I figured that if it happens during sleep usually, I could pretend to go to sleep and see what happens. Maybe I could catch whatever was coming for me off guard and put an end to this. It was about 1pm by that time, so an after-lunch nap at 2 seemed like a promising idea. I logged off the laptop after sending the email to myself and went to the kitchen to throw together a turkey sandwich. After eating, I looked through the drawers and found a knife. I slipped it under the pillow next to mine in the bedroom. I also took a shower curtain rod from the bedroom bathroom and stood it up against the closed door. I turned off the light, got into bed and waited.
For what felt like an hour, I laid there with only my thoughts. I tried to avoid thinking about the previous night and all the people I had been. That left me with little else. I thought about my original life. I could hardly remember what my body had felt like. Funnily enough, at this point, the easiest things to remember are times of pain. I remembered what the day I broke my arm in sixth grade felt like. I also remembered the feelings of falling off my bike or the time I came back from Texas with horrible sunburn. That made me think of my mom bringing me wet towels to lay on myself as I groaned on the balcony. I shook that line of thinking away. I’m not sure if remembering who I was is the best idea. It might be selfish, but that was even worse than thinking of all the other families I left behind. I’m going to have to weigh the pros and cons of keeping my previous life in my head. Anyway, as I was thinking through all that, I heard a door creaking. I slowly reached under the pillow, waiting to hear the curtain rod fall on the ground. My plan was to rush the door as soon as that happened. I felt around under the pillow, looking for the knife. I reached further under and touched something. Confused, I stroked the object. That’s when I realized I was stroking someone’s hand. I looked up and saw the outline of a figure throwing itself over me, and I felt the knife go through the middle of my chest. I gasped as I experienced that pain 4 more times in rapid succession. My head fell back and to the side. The last thing I saw was that the closet door was open.
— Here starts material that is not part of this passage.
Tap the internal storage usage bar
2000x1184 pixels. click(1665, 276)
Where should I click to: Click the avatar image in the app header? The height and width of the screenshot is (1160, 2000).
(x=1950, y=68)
I woke up clutching my chest and gasping for air. That really freaked out the girl lying next to me in bed. I just said “sorry nightmare” as I grabbed my clothes, dashed for the bathroom, and got into the shower. One good shower cry later, I left the dorm room with the keys and wallet I found in the guy’s pockets while she stared wide eyed at me. Today I’m Brandon Sterling, 21, college student at the University of Texas at Austin. I spent the day pretty much in shock and then panicking and shuddering. I got someone at the library to log me into their account. I guess I’m going to sleep tonight, I’m not trying that again. Just, what do I do after that? I need some ideas guys, I can’t keep going on like this.